**PROMPT 1:** In the passage on comments in the ITC investigation of Realtek, which non-parties filed public comments?
**PROMPT 2:** Carry on the passage about the comments in the ITC investigation of Realtek from its last sentence.

**SOURCE PASSAGE:**
'''
On Friday (November 1, 2013), the parties and several non-parties filed comments in the International Trade Commission (ITC) investigation of whether Realtek infringed LSI’s alleged 802.11 and H.264 standard essential patents (SEPs), where the ALJ’s initial determination found the patents were not infringed but otherwise rejected RAND-based defenses. As discussed in our prior post, in deciding to review that initial determination in its entirety, the ITC requested party and public comment on various issues, including RAND obligations, the history of license negotiations among the parties, other licenses for the patents-in-suit, and industry practice for licensing similar technologies.
Complainant LSI, respondent Realtek and the Funai respondents filed comments with the ITC, but these comments were filed under seal and the public versions are not yet available. Non-party public comments were filed by Barnes & Noble, Intel and Cisco (jointly) and Interdigital, which comments are summarized below.
Non-Party Barnes & Noble
Barnes & Noble’s (“B&N”) comments focus on the potential remedy of an exclusion order (should the finding of non-infringement be reversed) and whether that remedy would be in the public interest. According to B&N, an exclusion order would be against the public interest because LSI is a non-practicing, patent assertion entity:
“Although there is a legitimate interest in protecting intellectual property rights, that interest does not extend to granting patent assertion entities like LSI the right to gain undue leverage by obtaining an exclusion order at the Commission. It is not in the public interest to issue an exclusion order when monetary damages would be adequate compensation to complainants like the ones in this Investigation.”
'''
**RECORDED DATA:**
'''
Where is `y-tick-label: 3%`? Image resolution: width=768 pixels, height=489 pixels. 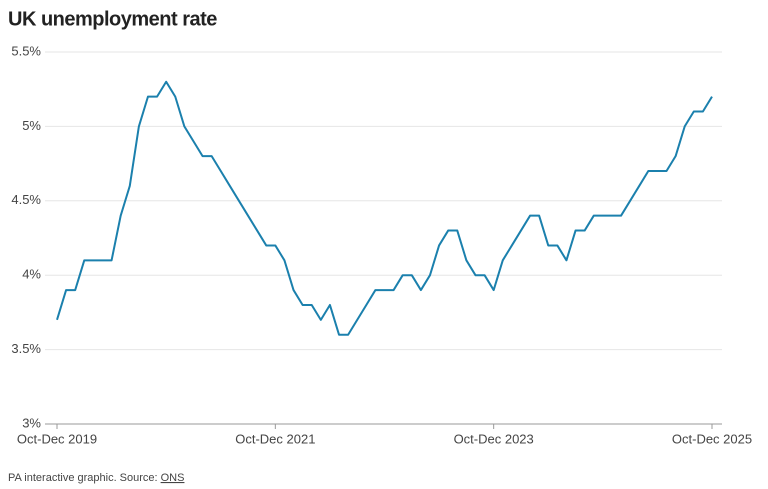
'''
**EXERCISE OUTPUT 1:** Barnes & Noble, Intel and Cisco (jointly), and Interdigital.

**EXERCISE OUTPUT 2:**
B&N asserts further that “[t]he legislative history of Section 337 shows that it was designed to protect companies that are exploiting the asserted patent through manufacturing or through licensing directed to bringing products to market.” Any remedial order issued by the ITC would not further Sections 337’s purpose because LSI’s “primary business involves seeking out potential licensees that manufacture and sell products that are already in the marketplace” which “is not the type of activity that Section 337’s legislative history contemplates.”
After summarizing the history of the patent infringement litigation between B&N and LSI pending in the Northern District of California involving the same patents, B&N asserts that “LSI has very clearly adopted a business model that is predicated on extracting license fees from unsuspecting targets–often true innovators–that far exceed any reasonable value of the patents.” “[E]xclusion of the accused products would be contrary to LSI’s financial interests but for the would-be ‘hold-up’ value the prospect of such exclusion provides.” B&N argues that “[i]f an exclusion order were to issue, LSI could use that order to demand even more aggressive licensing terms–thereby permitting LSI to artificially and wrongfully inflate the value of its patents.”
B&N concludes that “the issuance of any remedial order would only buttress a business model that does nothing to encourage innovation and harms the true innovators that drive the U.S. economy.”
Non-Parties Intel Corporation and Cisco Systems, Inc.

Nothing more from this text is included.